### Task details
Below is a listing; retype exactly the lines between the one containing "Click the chevron" and the one containing "the back arrow", inclusive, minus the pictures.

### Data section
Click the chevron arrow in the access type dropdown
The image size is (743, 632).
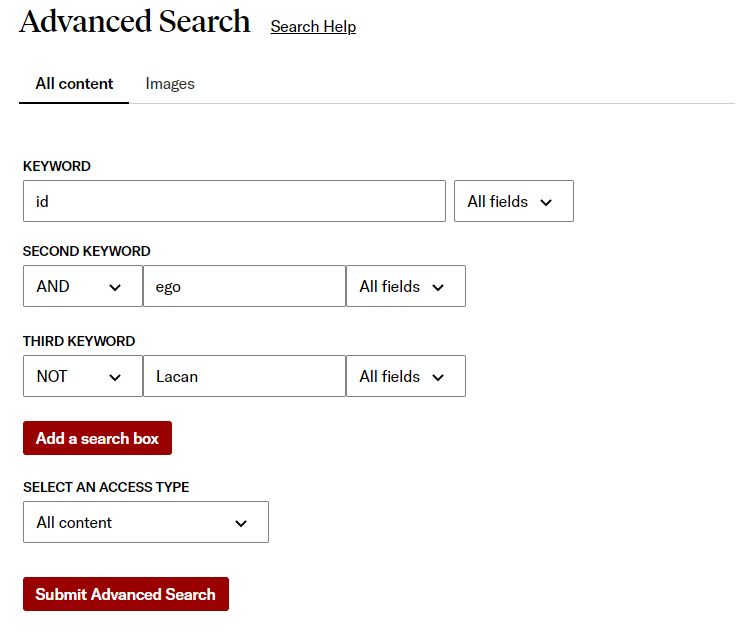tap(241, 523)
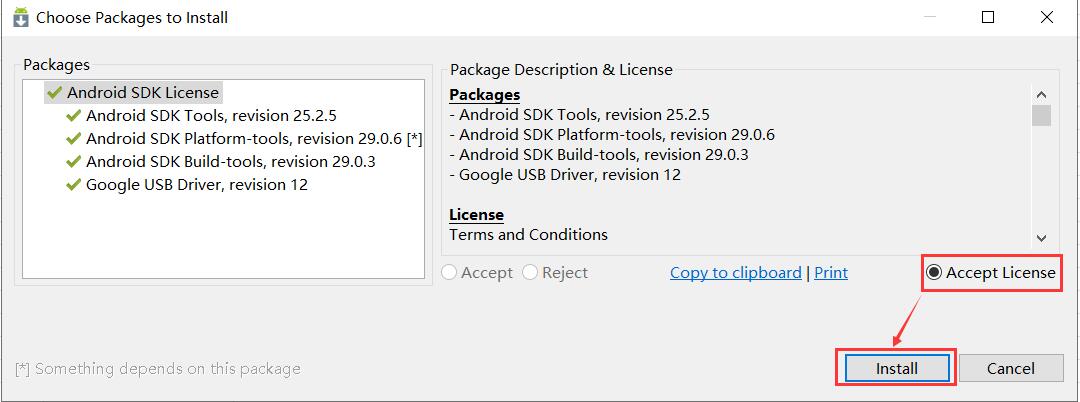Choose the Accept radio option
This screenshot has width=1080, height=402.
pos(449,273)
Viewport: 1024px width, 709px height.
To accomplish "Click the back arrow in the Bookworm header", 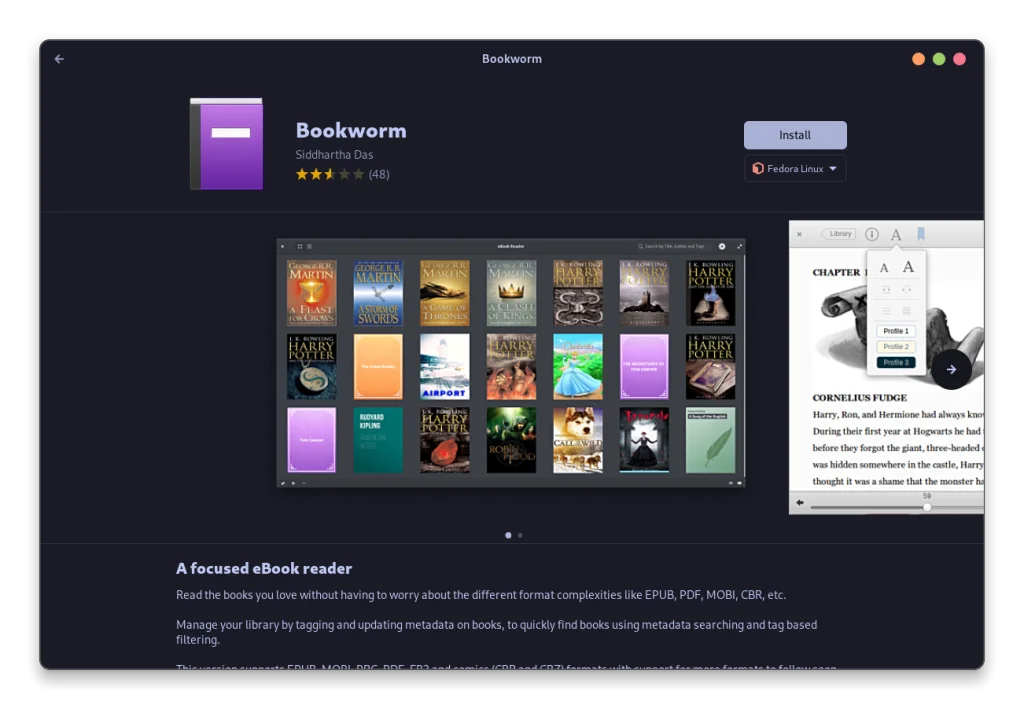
==
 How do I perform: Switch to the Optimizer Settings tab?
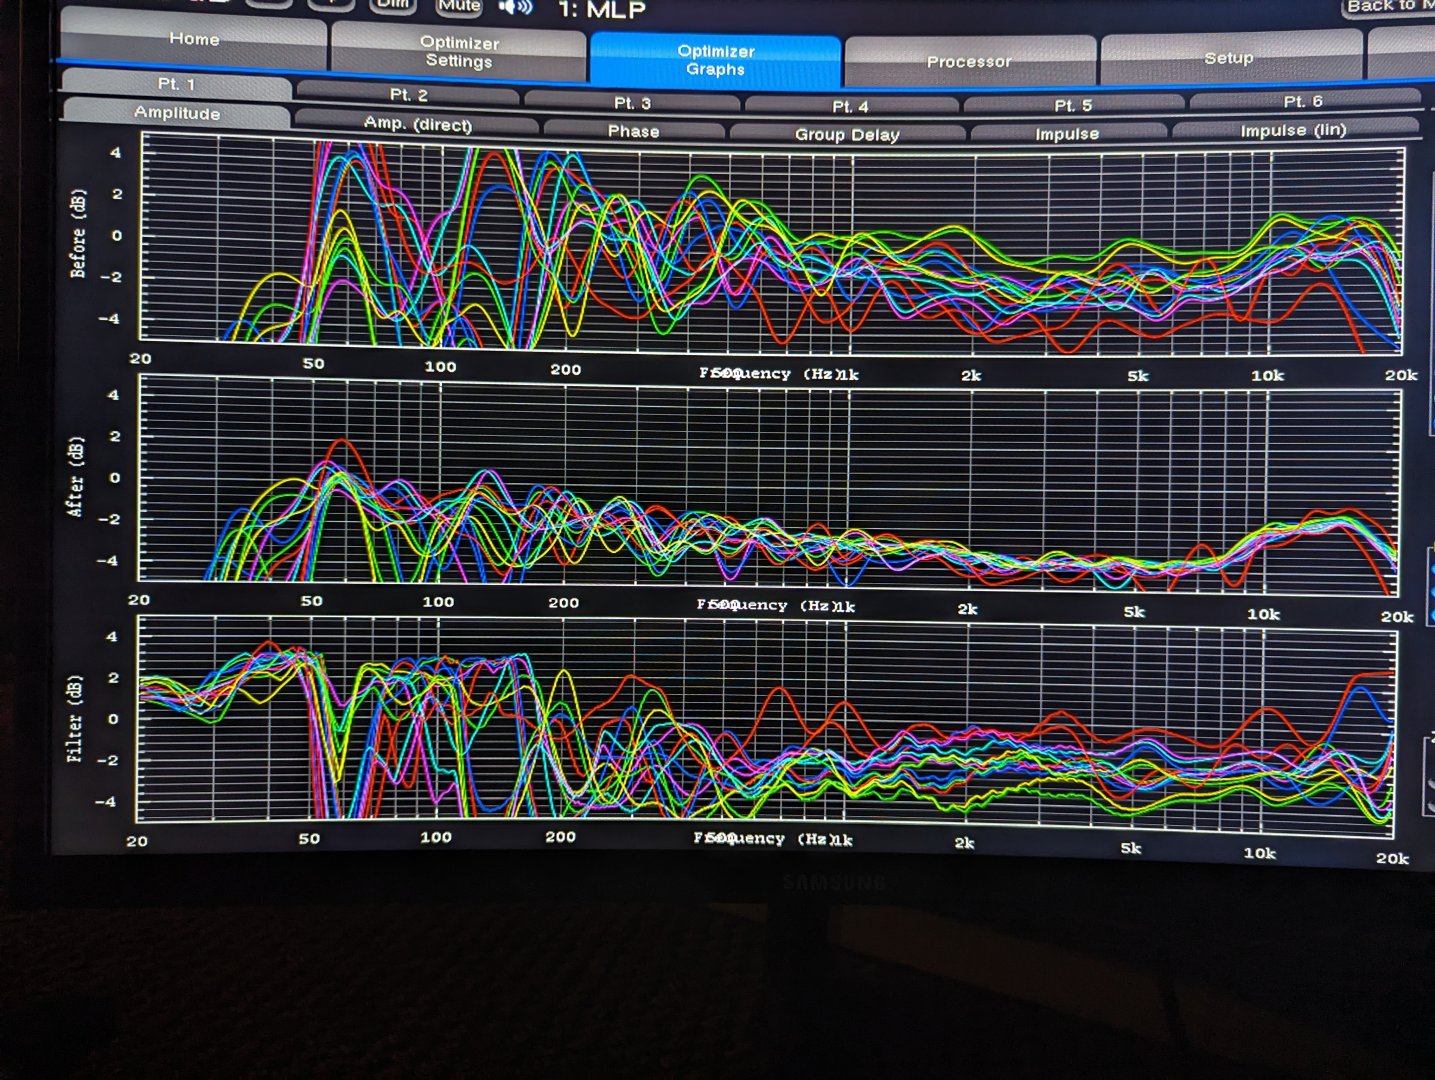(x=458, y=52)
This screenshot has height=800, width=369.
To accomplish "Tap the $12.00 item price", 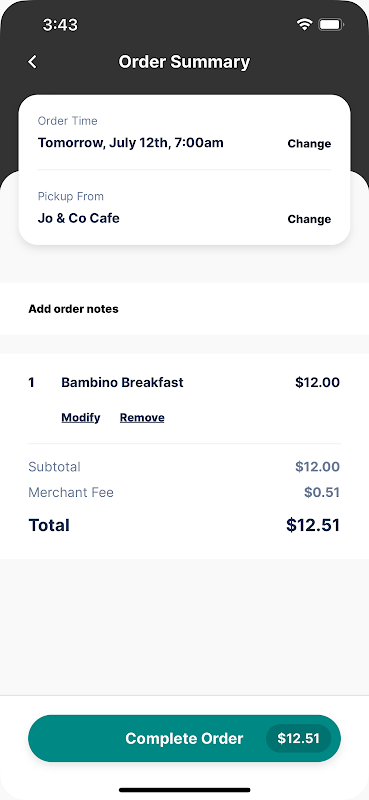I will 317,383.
...
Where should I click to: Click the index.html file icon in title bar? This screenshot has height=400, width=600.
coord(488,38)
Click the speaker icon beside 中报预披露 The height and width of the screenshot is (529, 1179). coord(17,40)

### Answer section
Click the chevron arrow in the access type dropdown
The image size is (743, 632).
tap(241, 523)
Choose the Accept radio option
This screenshot has width=1080, height=402.
pos(449,273)
Viewport: 1024px width, 709px height.
To accomplish "Click the back arrow in the Bookworm header", 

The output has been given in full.